Exercise:
What must be written out is each line from the one holding "Where should I" through the end of the records, word for word, minus any pictures.
-------- Exercise material --------
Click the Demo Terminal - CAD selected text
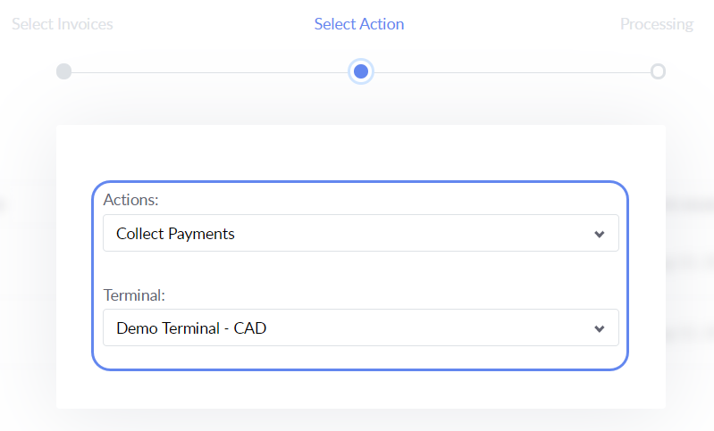The height and width of the screenshot is (431, 714). click(x=191, y=328)
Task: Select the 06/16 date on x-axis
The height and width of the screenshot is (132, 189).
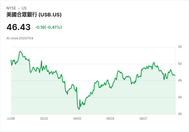Action: tap(110, 119)
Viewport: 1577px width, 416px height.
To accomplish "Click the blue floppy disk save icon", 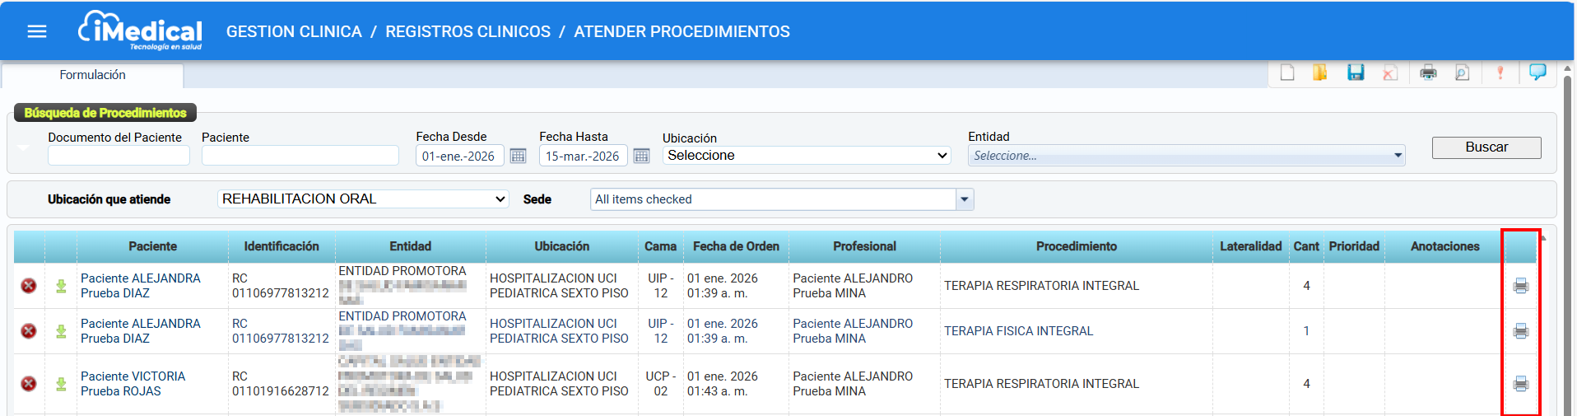I will click(1356, 73).

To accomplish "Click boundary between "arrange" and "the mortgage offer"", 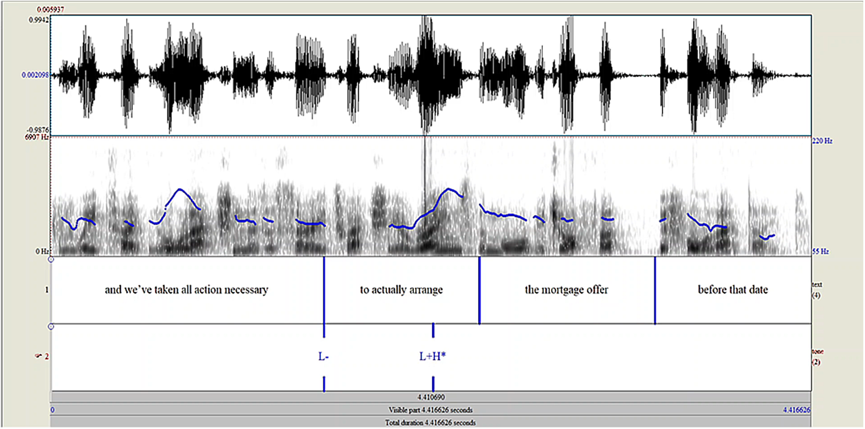I will coord(479,290).
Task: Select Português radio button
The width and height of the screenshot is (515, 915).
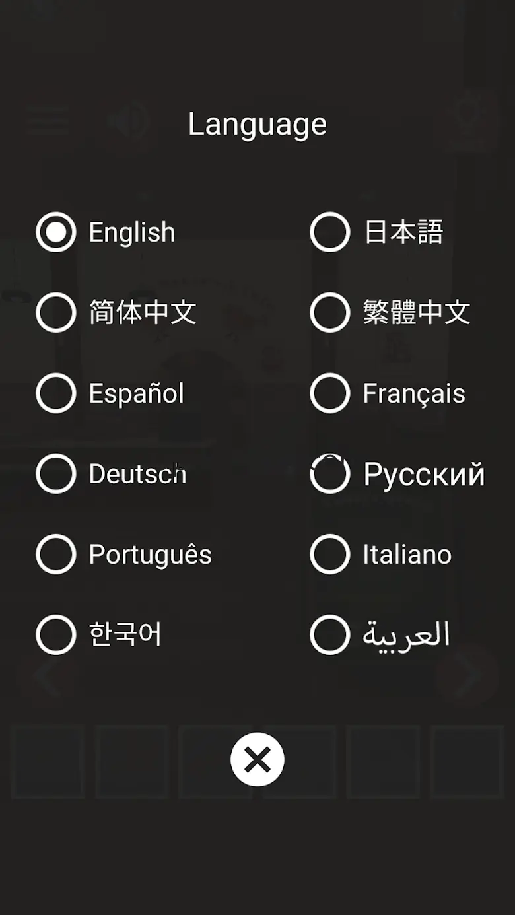Action: (x=56, y=555)

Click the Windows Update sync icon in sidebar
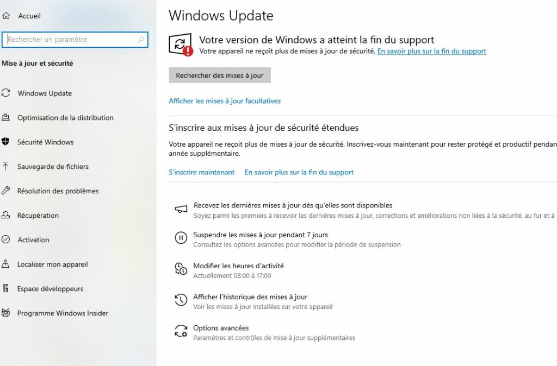(x=5, y=93)
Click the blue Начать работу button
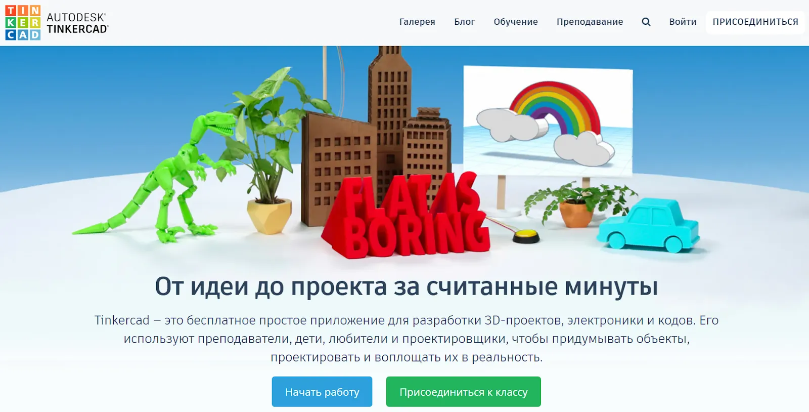The height and width of the screenshot is (412, 809). 322,392
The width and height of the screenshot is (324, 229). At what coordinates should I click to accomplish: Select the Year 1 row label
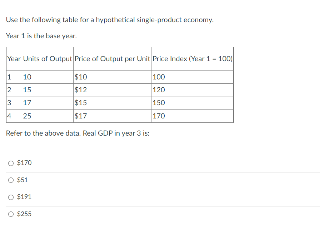point(10,77)
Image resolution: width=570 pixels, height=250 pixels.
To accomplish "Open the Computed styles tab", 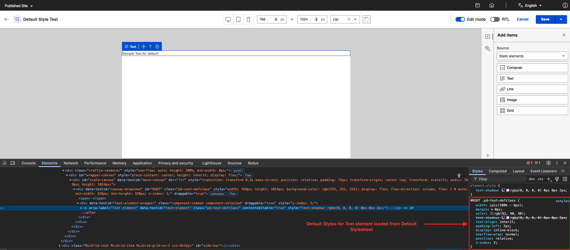I will [x=497, y=171].
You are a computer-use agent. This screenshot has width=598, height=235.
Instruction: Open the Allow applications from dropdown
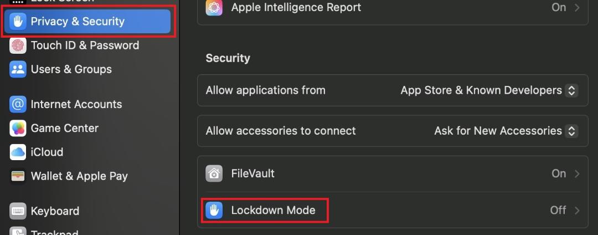(x=489, y=90)
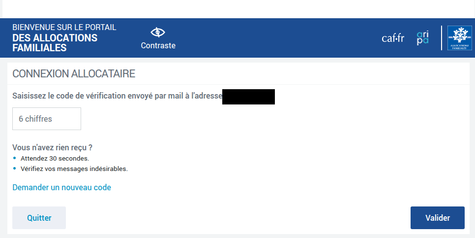
Task: Click the 'BIENVENUE SUR LE PORTAIL' header text
Action: (x=64, y=27)
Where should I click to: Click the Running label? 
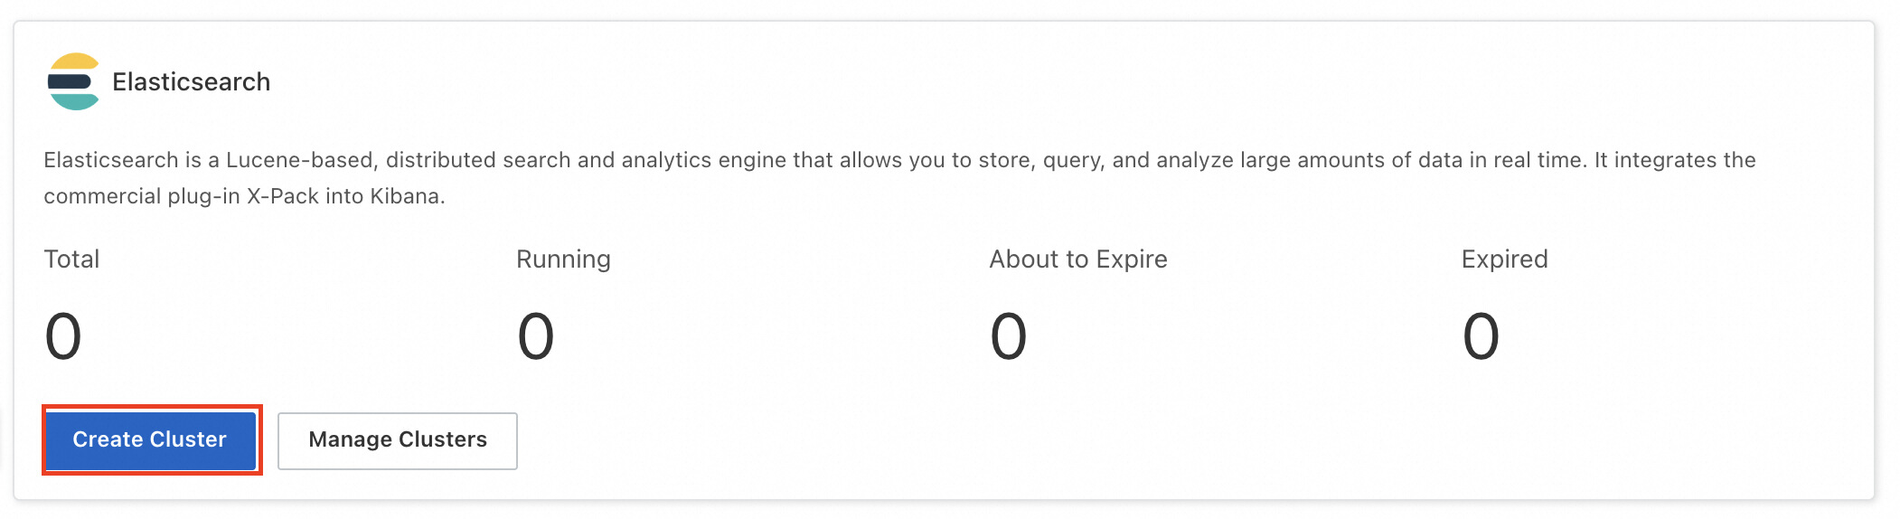click(x=563, y=260)
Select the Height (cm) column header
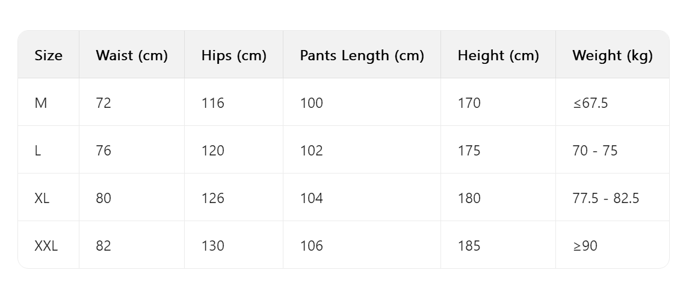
--------
Output of the exercise:
Where should I click to: Click the Running label? 
click(x=563, y=260)
Select the Height (cm) column header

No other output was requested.